● **WHAT IS NEEDED**
Restate every record exactly, with nothing skipped.

━━━ DATA FOR THIS EXERCISE ━━━

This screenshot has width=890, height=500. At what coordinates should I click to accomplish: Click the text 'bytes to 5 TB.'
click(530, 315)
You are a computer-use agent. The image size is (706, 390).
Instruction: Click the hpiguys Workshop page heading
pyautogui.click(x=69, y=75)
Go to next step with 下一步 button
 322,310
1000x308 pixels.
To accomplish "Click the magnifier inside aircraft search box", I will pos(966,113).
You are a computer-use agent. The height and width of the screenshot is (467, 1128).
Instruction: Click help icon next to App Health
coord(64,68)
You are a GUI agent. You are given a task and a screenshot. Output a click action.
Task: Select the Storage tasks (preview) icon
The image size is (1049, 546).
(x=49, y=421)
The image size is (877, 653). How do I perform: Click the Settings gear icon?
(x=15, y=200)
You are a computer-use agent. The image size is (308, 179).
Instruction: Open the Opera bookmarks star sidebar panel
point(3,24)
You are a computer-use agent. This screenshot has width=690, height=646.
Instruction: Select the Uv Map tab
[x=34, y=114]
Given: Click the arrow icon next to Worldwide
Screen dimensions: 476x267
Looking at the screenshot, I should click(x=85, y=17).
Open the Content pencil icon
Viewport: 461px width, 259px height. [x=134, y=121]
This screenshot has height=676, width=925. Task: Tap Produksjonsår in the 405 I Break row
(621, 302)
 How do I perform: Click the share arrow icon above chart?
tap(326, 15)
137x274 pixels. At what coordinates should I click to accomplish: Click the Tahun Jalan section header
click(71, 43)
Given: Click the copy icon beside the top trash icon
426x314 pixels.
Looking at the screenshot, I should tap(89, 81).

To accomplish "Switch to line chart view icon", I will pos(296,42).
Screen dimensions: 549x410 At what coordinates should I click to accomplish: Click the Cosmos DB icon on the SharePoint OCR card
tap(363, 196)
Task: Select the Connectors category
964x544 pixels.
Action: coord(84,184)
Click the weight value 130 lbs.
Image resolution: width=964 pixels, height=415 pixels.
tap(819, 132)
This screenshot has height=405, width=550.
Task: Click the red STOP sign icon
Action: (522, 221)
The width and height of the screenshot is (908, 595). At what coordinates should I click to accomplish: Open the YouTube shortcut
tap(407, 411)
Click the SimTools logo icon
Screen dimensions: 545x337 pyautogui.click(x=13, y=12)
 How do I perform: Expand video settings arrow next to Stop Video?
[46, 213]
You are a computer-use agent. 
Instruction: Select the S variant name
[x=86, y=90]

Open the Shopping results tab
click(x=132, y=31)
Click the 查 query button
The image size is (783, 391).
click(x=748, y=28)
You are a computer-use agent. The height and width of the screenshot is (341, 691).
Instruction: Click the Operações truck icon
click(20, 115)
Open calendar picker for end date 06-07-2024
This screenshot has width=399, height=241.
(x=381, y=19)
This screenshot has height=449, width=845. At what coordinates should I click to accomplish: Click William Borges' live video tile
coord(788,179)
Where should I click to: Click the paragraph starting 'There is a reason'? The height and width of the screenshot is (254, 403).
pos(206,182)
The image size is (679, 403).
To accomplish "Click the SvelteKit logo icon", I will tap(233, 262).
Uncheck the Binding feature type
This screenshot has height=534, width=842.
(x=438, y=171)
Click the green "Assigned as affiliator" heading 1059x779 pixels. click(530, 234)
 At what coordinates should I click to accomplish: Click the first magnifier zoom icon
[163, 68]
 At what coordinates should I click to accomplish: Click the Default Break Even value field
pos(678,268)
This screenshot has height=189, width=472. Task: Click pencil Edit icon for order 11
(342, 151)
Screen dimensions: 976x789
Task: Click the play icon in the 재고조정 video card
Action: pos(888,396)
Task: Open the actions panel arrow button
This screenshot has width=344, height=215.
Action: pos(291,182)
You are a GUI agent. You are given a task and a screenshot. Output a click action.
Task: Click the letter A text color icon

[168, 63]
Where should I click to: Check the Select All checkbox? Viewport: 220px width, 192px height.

━━━

● **YOUR RESPONSE**
This screenshot has width=890, height=500. At what coordinates should I click to accomplish: Click the text 'bytes to 5 TB.'
click(530, 315)
You are a computer-use agent. The image size is (706, 390).
Instruction: Click the hpiguys Workshop page heading
pyautogui.click(x=69, y=75)
Go to next step with 下一步 button
 322,310
1000x308 pixels.
To accomplish "Click the magnifier inside aircraft search box", I will pos(966,113).
You are a computer-use agent. The height and width of the screenshot is (467, 1128).
Instruction: Click help icon next to App Health
coord(64,68)
You are a GUI agent. You are given a task and a screenshot. Output a click action.
Task: Select the Storage tasks (preview) icon
The image size is (1049, 546).
(x=49, y=421)
The image size is (877, 653). How do I perform: Click the Settings gear icon?
(x=15, y=200)
You are a computer-use agent. The image size is (308, 179).
Instruction: Open the Opera bookmarks star sidebar panel
point(3,24)
You are a computer-use agent. This screenshot has width=690, height=646.
Instruction: Select the Uv Map tab
[x=34, y=114]
Given: Click the arrow icon next to Worldwide
Screen dimensions: 476x267
Looking at the screenshot, I should click(x=85, y=17).
Open the Content pencil icon
Viewport: 461px width, 259px height. [x=134, y=121]
This screenshot has height=676, width=925. Task: Tap Produksjonsår in the 405 I Break row
(621, 302)
 How do I perform: Click the share arrow icon above chart?
tap(326, 15)
137x274 pixels. At what coordinates should I click to accomplish: Click the Tahun Jalan section header
click(71, 43)
Given: Click the copy icon beside the top trash icon
426x314 pixels.
Looking at the screenshot, I should tap(89, 81).

To accomplish "Switch to line chart view icon", I will pos(296,42).
Screen dimensions: 549x410 At what coordinates should I click to accomplish: Click the Cosmos DB icon on the SharePoint OCR card
tap(363, 196)
Task: Select the Connectors category
964x544 pixels.
Action: coord(84,184)
Click the weight value 130 lbs.
Image resolution: width=964 pixels, height=415 pixels.
tap(819, 132)
This screenshot has height=405, width=550.
Task: Click the red STOP sign icon
Action: (522, 221)
The width and height of the screenshot is (908, 595). At what coordinates should I click to accomplish: Open the YouTube shortcut
tap(407, 411)
Click the SimTools logo icon
Screen dimensions: 545x337 pyautogui.click(x=13, y=12)
 How do I perform: Expand video settings arrow next to Stop Video?
[46, 213]
You are a computer-use agent. 
Instruction: Select the S variant name
[x=86, y=90]

Open the Shopping results tab
click(x=132, y=31)
Click the 查 query button
The image size is (783, 391).
click(x=748, y=28)
You are a computer-use agent. The height and width of the screenshot is (341, 691).
Instruction: Click the Operações truck icon
click(20, 115)
Open calendar picker for end date 06-07-2024
This screenshot has width=399, height=241.
(x=381, y=19)
This screenshot has height=449, width=845. At what coordinates should I click to accomplish: Click William Borges' live video tile
coord(788,179)
Where should I click to: Click the paragraph starting 'There is a reason'? The height and width of the screenshot is (254, 403).
pos(206,182)
The image size is (679, 403).
To accomplish "Click the SvelteKit logo icon", I will tap(233, 262).
Uncheck the Binding feature type
This screenshot has height=534, width=842.
(x=438, y=171)
Click the green "Assigned as affiliator" heading 1059x779 pixels. click(530, 234)
 At what coordinates should I click to accomplish: Click the first magnifier zoom icon
[163, 68]
 At what coordinates should I click to accomplish: Click the Default Break Even value field
pos(678,268)
This screenshot has height=189, width=472. Task: Click pencil Edit icon for order 11
(342, 151)
Screen dimensions: 976x789
Task: Click the play icon in the 재고조정 video card
Action: pos(888,396)
Task: Open the actions panel arrow button
This screenshot has width=344, height=215.
Action: pos(291,182)
You are a GUI agent. You are given a task and a screenshot. Output a click action.
Task: Click the letter A text color icon

[168, 63]
Where should I click to: Check the Select All checkbox? Viewport: 220px width, 192px height.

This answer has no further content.